## TEXT SEGMENT
• • • • • • •
For this study, a 10-day temporal resolution data of maximum value composite NDVI are obtained at a spatial resolution of 1km

and 19 years (1999-2017) temporal window. The product is version 2.2, created from top of canopy reflectance by the Flemish Technical and Research Institute (VITO) (Eklundh &

Jönsson, 2015) and have been corrected for system errors and atmospheric conditions; thus it's reliable.

Each month in years; 1998 Nov/December 1999-2017 and 2018 Jan/Feb have three images, this is the maximum value composite for every ten days in that month, therefore for each MVC, the model takes the maximum value of NDVI recorded of the 10 days; thus each year has 36 images. By taking the maximum value in compositing the daily images, the effects of clouds are minimized, and other atmospheric effects are reduced and thus referred to as “declouded image” (Chen et al., 2004; C. A. J. M. de Bie et al., 2011).

In this case, only pixels with good quality have been considered to produce the images without overlapping into another temporal window. This would, however, be a challenge, if we were to use remote sensing product from platforms such as Landsat with 16days revisit time. Compositing even two images would result into overlapping into the preceding month, leading to loss of vital information in between the days of the month or complete lack of information where images used in the composite both have clouds covering the same spatial extent. Although these corrections have been made, not all the temporal images of maximum value composite will be cloud-free. The presence of clouds in the image results into a sudden and high reduction in the NDVI, thus requires further cleaning. Finally, we acknowledge that 10 days NDVI composite of 8km spatial resolution collected by Advanced Very High-Resolution Radiometer (AVHRR) available at https://earlywarning.usgs.gov/fews/africa/index.php with a more extended period, the 1km Spot/Proba V is better in terms of spatial resolution.
• • • • • • •
Target position records:
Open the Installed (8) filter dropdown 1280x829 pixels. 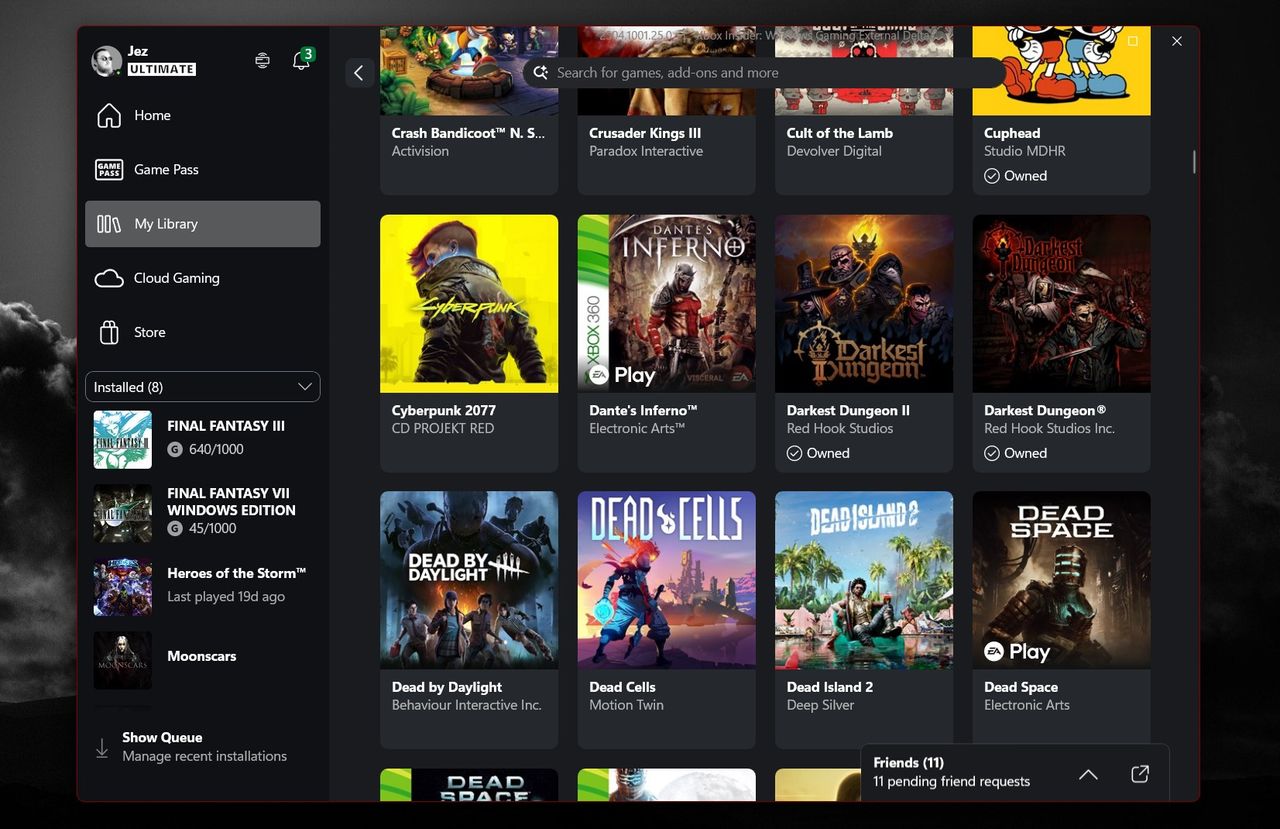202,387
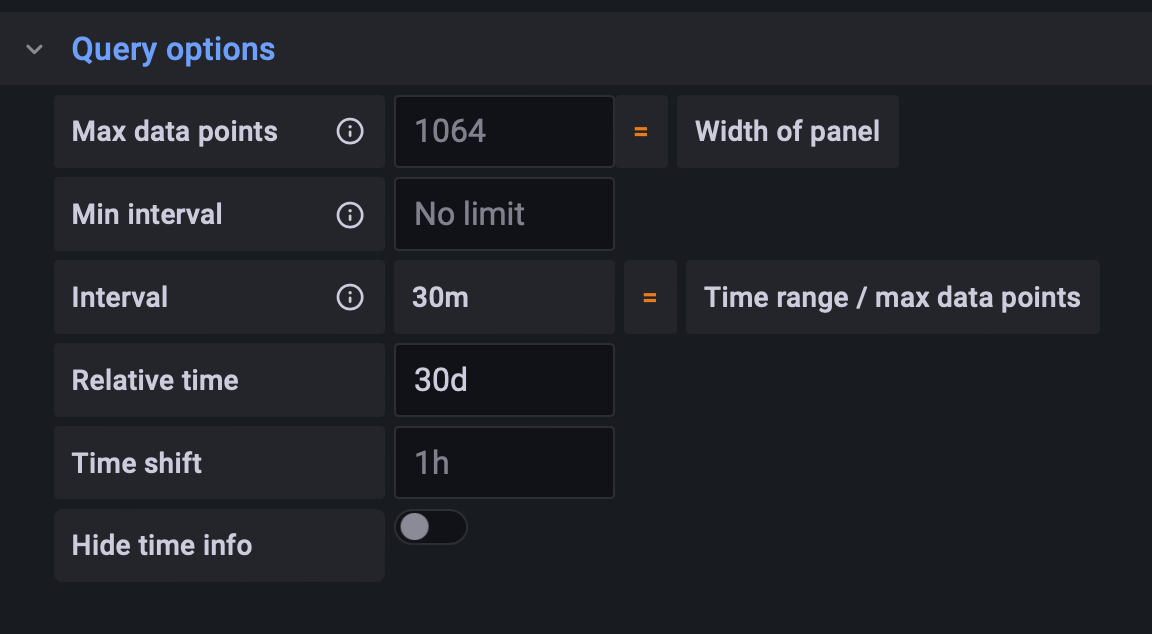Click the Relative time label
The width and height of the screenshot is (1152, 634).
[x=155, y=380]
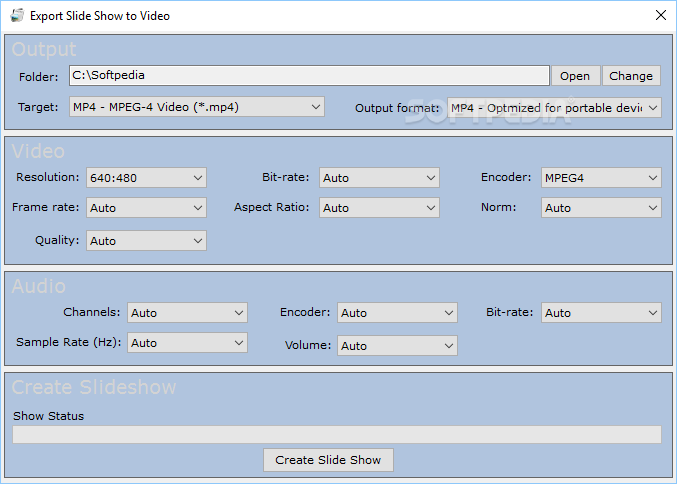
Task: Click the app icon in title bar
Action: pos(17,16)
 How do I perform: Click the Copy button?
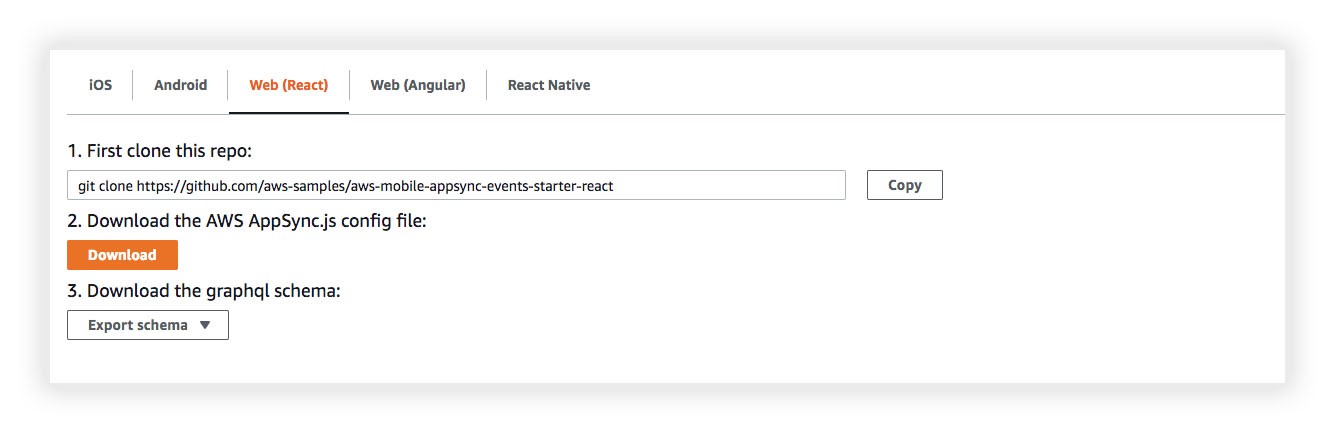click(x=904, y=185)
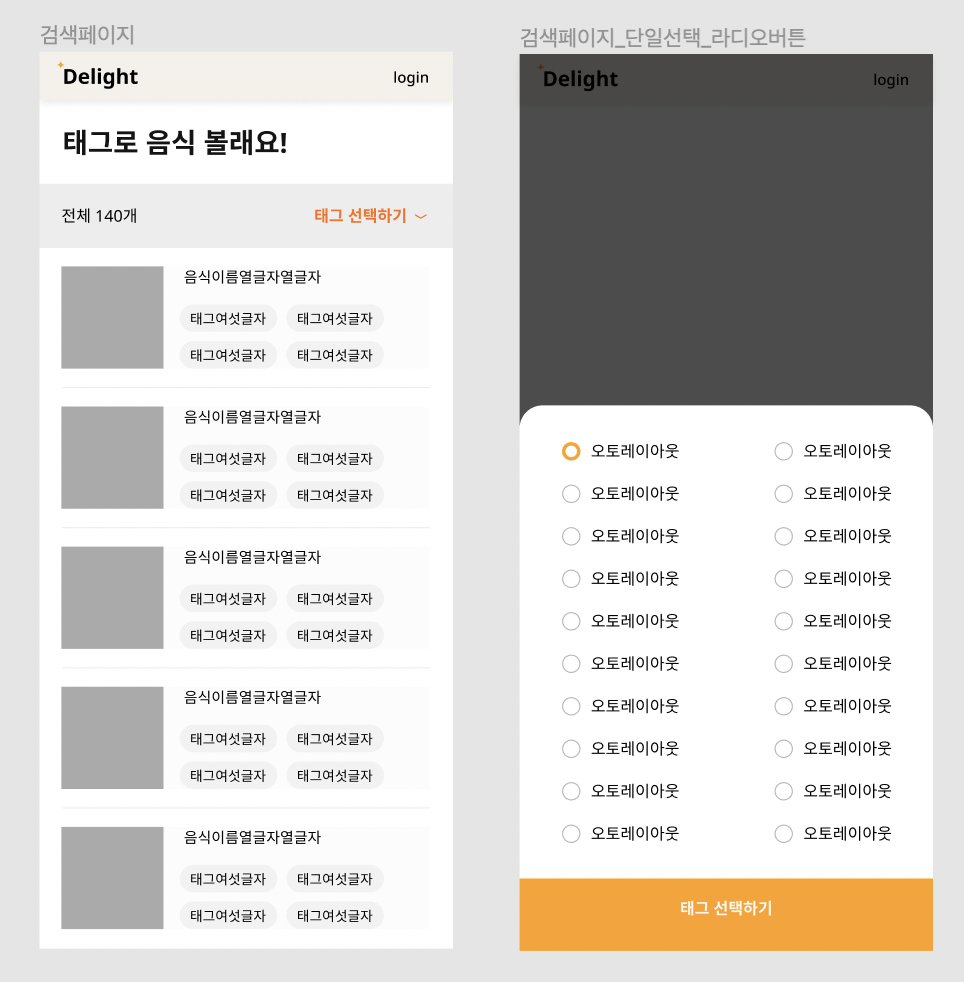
• • • • • • •
## GIVEN INSTRUCTION
Answer these questions from the NDVI passage above.
(a) What is the spatial resolution of the NDVI data used in the study?
(b) How many images does each year have?
(c) What revisit time does the passage give for Landsat?

## FULL RESPONSE
(a) 1km
(b) 36
(c) 16 days